Imagining a combination of wind technologies and new low-carbon fuels is a source of hope offering new responsible horizons for the maritime sector. But why wait?

Whether for retrofitting or new constructions, wind propulsion technologies offer an immediate solution, in line with the economic stakes of maritime actors and the climate emergency.

Seawing on display at the Kawasaki Kisen Kaisha ‘K’ Line stand at Sea Japan in 2022. © Airseas

Shipowners ready to adopt wind technologies

Under regulations and the associated financial penalties for non-compliance, shipowners are forced to look for decarbonisation solutions for their vessels. Many have already installed or are considering equipping their existing ships with wind propulsion technology or have chosen new constructions with rigid sails or wings.

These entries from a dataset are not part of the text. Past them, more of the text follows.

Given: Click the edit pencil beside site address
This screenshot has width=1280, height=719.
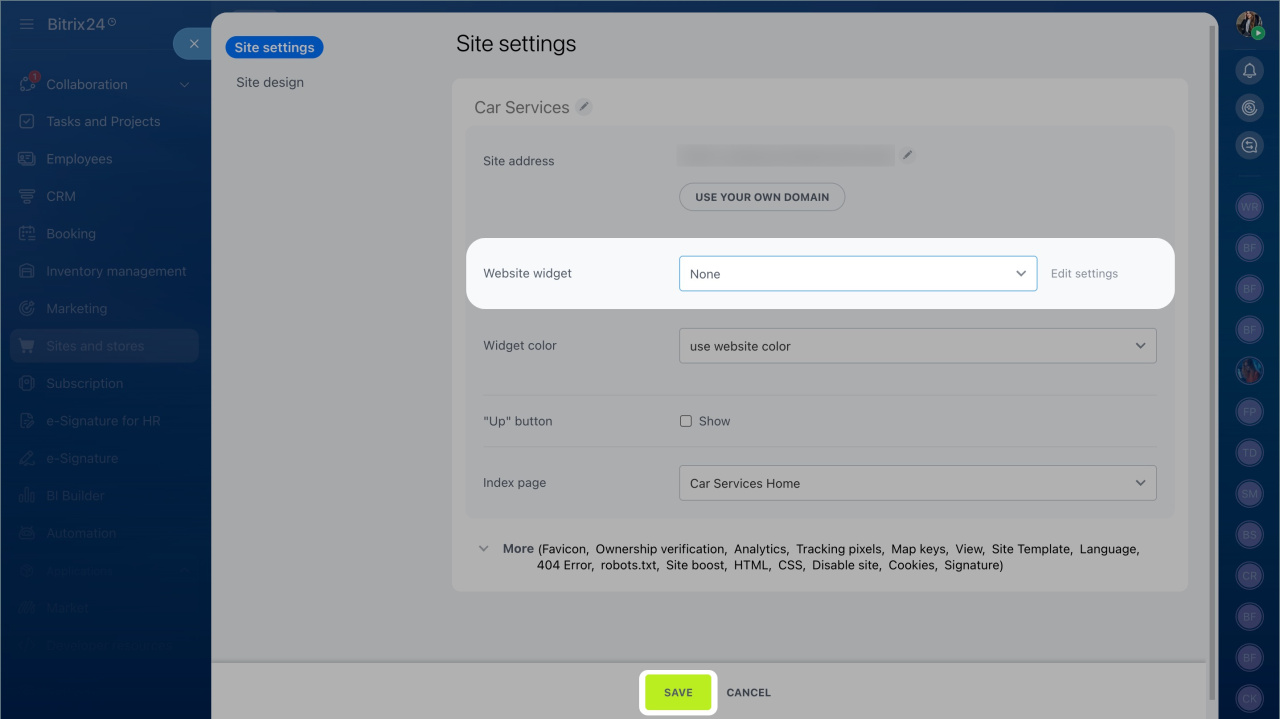Looking at the screenshot, I should [907, 155].
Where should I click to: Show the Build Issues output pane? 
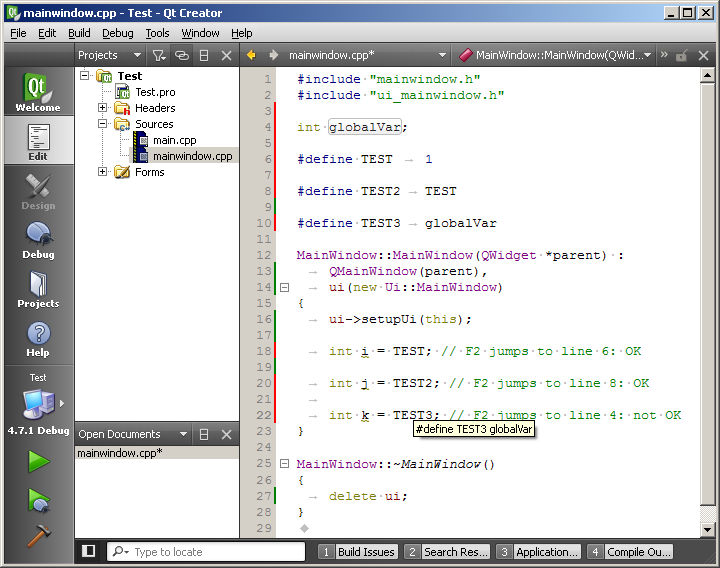(x=358, y=551)
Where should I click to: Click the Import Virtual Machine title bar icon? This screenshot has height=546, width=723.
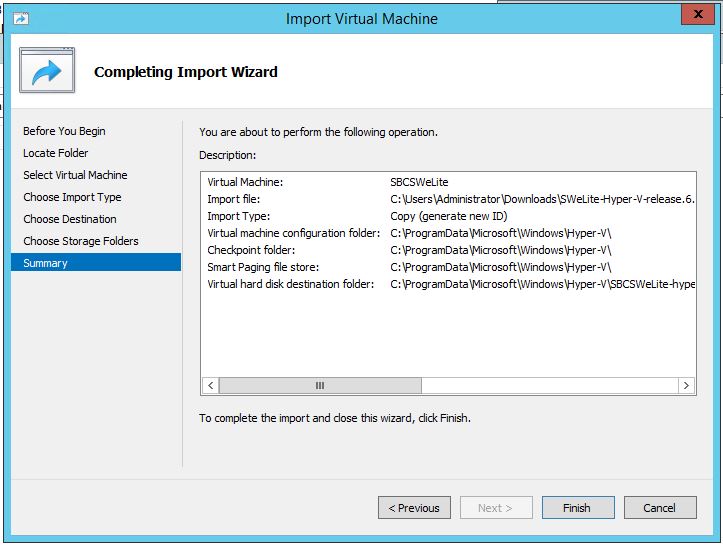(20, 18)
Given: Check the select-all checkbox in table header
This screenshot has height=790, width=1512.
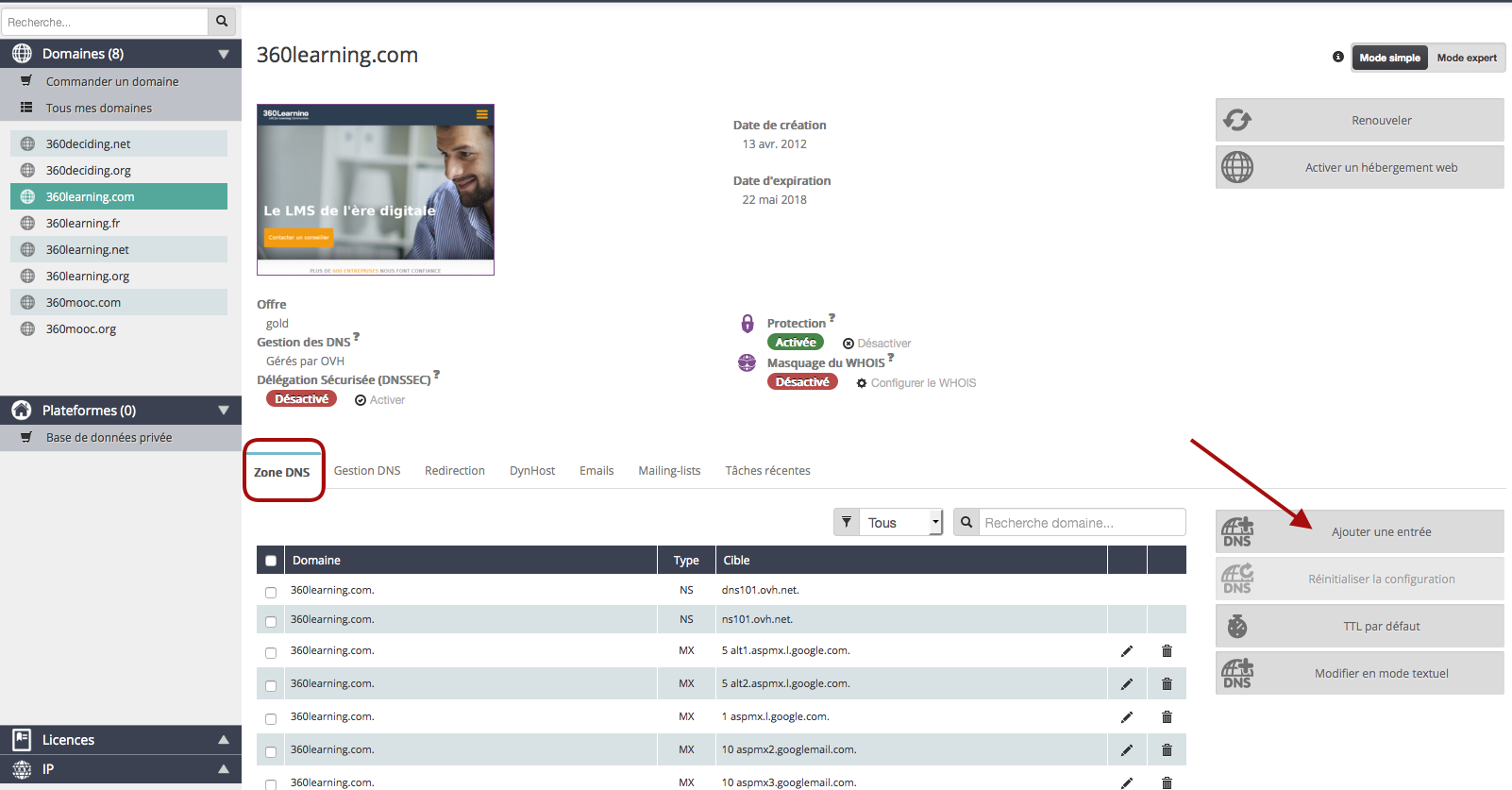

There are many success stories in this area. The equipment manufacturer Norsepower, which manufactures “rotor” sails, has installed its technology on several ships, including a tanker owned by the Danish shipowner Maersk. The latter also announced in 2020 a partnership with a Swiss start-up to develop a sail-to-grid technology that will be tested on one of its ships. For its part, the French shipping company Neoline has developed a concept of a sailing cargo ship schedule for 2024, a project supported by the world’s third-largest shipowner CMA CGM, among others.

The sailor François Gabart has also launched a project to develop a direct line between Europe and the United States to transport goods by sail.

A sailing industry in the industrialisation phase

Wind propulsion represents a highly promising industrial sector, with key issues being the ability:

  • to meet the global demand,
  • to industrialize solutions,
  • to mobilize public and private investors for the mass production of these new innovative technologies with the development of new engineering fields and associated expertise.

The Velic Structuring Project works on identifying areas that could be pooled, such as research and development on new materials, safety and certification, the evolution of regulatory standards, the development of new machines for industrialization, common performance tool, etc.

The co-organization of the industry is critical to the success of wind propulsion, with the supply of wind-powered equipment, rising market demand and the challenges of swift decarbonisation.

Some of the representatives of the velic industry with the French Secretary of State for the Sea Hervé Berville. © Airseas

To sum up, the road to a decarbonised maritime sector has been mapped out. It is up to all public and private players to mobilize to accelerate the industrialisation of the wind energy sector and unlock its full environmental, economic and commercial potential.